Pyridoxine Kinase, Pyridoxine Phosphate Phosphatase and Pyridoxine Phosphate Oxidase Activities in Control and B-6-Deficient Rat Liver and Brain

Abstract

The levels of pyridoxal phosphate in plasma, liver and brain and the activities of pyridoxine kinase, pyridoxine phosphate phosphatase and pyridoxine phosphate oxidase in liver and brain were measured over a 6-week period in rats fed pyridoxine-sufficient and pyridoxine-deficient diets. Consistently significant differences in enzyme activities between the two groups of animals were found only in pyridoxine kinase indicating that this enzyme plays a key role during the development of vitamin B-6 deficiency.

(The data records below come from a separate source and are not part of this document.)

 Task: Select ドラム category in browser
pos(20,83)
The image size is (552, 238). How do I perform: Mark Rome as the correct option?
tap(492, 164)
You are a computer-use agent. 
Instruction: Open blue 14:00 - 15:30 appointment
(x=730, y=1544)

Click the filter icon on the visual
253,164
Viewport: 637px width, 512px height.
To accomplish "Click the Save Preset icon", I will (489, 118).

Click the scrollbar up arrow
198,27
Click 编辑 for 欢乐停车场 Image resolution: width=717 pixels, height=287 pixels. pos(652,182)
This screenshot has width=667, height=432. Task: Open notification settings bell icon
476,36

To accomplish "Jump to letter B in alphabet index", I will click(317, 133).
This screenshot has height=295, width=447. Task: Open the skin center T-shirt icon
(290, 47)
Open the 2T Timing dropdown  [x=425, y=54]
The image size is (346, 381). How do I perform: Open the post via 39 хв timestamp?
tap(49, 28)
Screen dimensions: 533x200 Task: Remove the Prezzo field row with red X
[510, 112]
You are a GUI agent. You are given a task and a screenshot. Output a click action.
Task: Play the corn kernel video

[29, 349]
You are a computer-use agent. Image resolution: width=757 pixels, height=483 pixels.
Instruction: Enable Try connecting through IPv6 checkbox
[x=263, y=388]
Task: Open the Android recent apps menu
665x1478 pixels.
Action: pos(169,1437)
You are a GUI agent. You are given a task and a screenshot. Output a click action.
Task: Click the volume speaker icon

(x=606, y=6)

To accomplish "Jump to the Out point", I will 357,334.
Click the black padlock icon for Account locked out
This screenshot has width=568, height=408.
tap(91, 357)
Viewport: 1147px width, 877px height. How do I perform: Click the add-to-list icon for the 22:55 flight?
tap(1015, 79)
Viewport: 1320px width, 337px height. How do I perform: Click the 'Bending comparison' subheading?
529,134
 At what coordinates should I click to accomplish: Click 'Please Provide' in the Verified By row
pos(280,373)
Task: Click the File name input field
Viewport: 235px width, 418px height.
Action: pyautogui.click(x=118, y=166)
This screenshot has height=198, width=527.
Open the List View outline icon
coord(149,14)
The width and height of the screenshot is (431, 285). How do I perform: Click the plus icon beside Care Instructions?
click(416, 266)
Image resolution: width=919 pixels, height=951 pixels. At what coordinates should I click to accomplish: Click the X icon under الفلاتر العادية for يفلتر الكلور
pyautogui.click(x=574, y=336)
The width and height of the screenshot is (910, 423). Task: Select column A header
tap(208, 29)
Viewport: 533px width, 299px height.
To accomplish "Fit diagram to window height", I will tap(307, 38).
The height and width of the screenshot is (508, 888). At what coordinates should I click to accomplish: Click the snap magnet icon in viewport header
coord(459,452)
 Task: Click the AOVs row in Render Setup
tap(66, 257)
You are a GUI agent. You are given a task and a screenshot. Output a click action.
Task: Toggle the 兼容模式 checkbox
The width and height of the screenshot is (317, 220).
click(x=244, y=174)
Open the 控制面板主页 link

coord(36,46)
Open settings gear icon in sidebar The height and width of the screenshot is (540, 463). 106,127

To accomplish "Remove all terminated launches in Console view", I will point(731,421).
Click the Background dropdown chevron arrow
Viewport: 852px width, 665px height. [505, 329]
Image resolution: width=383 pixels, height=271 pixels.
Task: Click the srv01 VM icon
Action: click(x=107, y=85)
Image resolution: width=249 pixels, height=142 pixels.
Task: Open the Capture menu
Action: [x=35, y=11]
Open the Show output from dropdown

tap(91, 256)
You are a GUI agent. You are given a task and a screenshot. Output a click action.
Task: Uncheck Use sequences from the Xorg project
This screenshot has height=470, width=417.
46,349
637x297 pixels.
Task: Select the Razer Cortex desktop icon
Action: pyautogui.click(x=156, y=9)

Relative to control animals, the decrease observed in liver pyridoxine kinase acivity in animals fed pyridoxine-deficient diets is much greater than the decrease in brain pyridoxine kinase activity (50% decrease versus a 14% decrease after 5 weeks). In light of the suggestion that phosphorylation and binding to proteins serve to prevent the diffusion of B-6 vitamers out of cells, the differential response of pyridoxine kinase activity in liver and brain may be important in the maintenance of the vitamin B-6 supply in the central nervous system. During the course of this study, a new method for the determination of cellular phosphatase activity on a phosphorylated form of vitamin B-6 was developed. 3H-C4'-Pyridoxine phosphate was used as substrate and was separated from 3H-C4'-pyridoxine by means of anion-exchange filter paper disks.